Le lun., mai 22 2023 at 16:18:21 +0100, Andy Seaborne <[email protected]>
a écrit :
Hello Andy,
Hi Steven,
How are you runnign xloader? Default settings?
Yes, we use your default settings.
The command line used is the following line :
tdb2.xloader --loc /nfs/uniprot_tmp/tdb2/UniProt_04_2022/ --tmpdir
/nfs/uniprot_tmp/ --threads 30
/nfs/uniprot_tmp/Download/2022_04/uniprotkb_*.rdf
What's the storage being used?
We use a Block Storage from a cloud providers with ssd on a mouted nsf
volume.
On 22/05/2023 10:49, Steven Blanchard wrote:
Hello,
I am currently trying to load a very large dataset ( 54 billion
triples) with the tdb2.xloader command.
The first two steps (Nodes and Terms) are completed with an average
load speed of ~ 120,000.
The third stage (Data) has an average load speed of only 800.

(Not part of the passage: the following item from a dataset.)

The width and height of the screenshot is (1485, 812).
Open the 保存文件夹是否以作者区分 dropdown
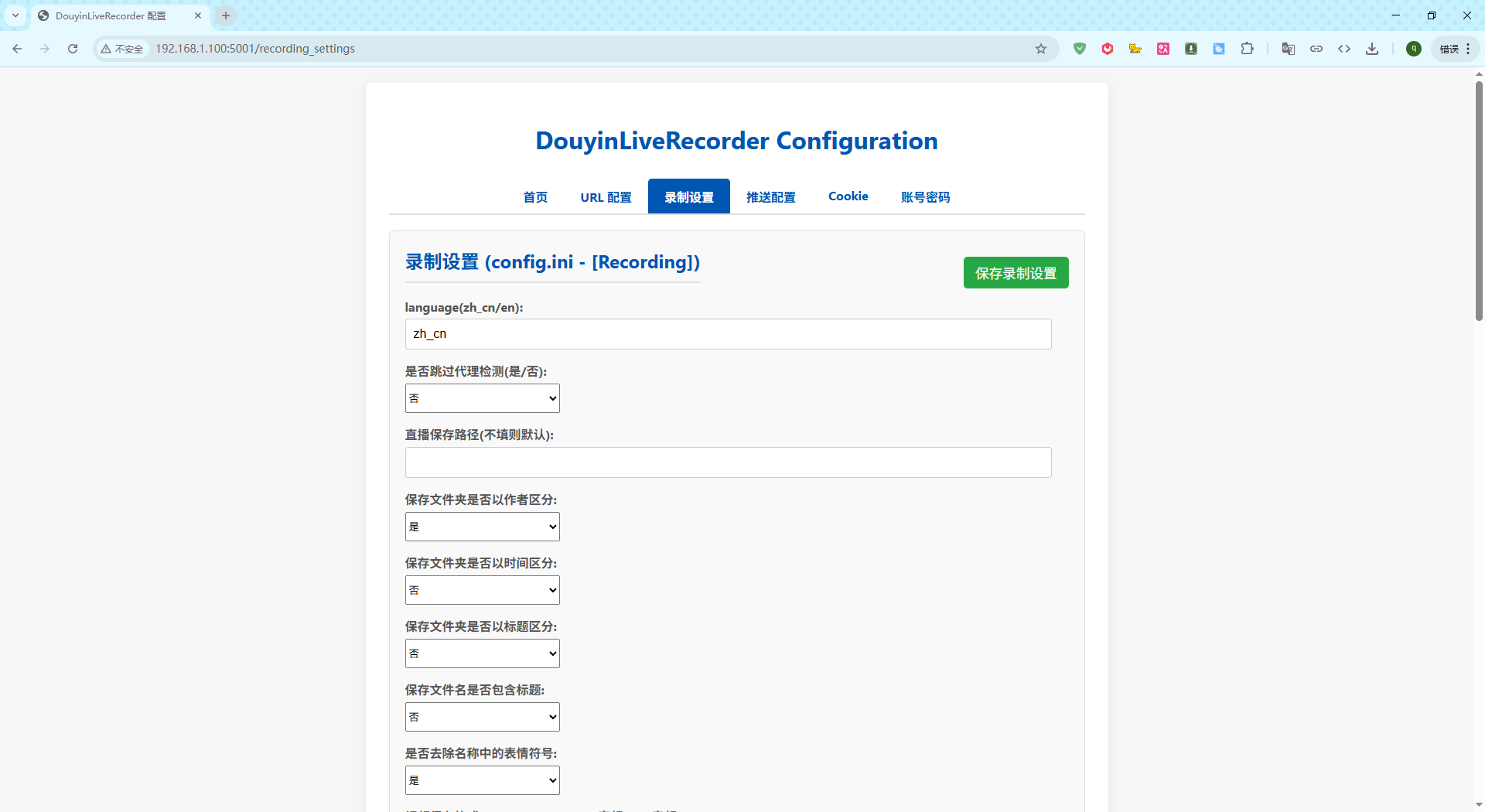click(x=481, y=527)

is thet "Avg" is 800 from teh start of the phase or "the average
drops to 800" during the phase?
The Avg is 800 from the start of the phase and he stay at 800.
This average load speed is incompatible with the amount of data to
be loaded.
Looking at the status of the job, it is possible that there is an
excessive demand on memory which slows down the process extremely.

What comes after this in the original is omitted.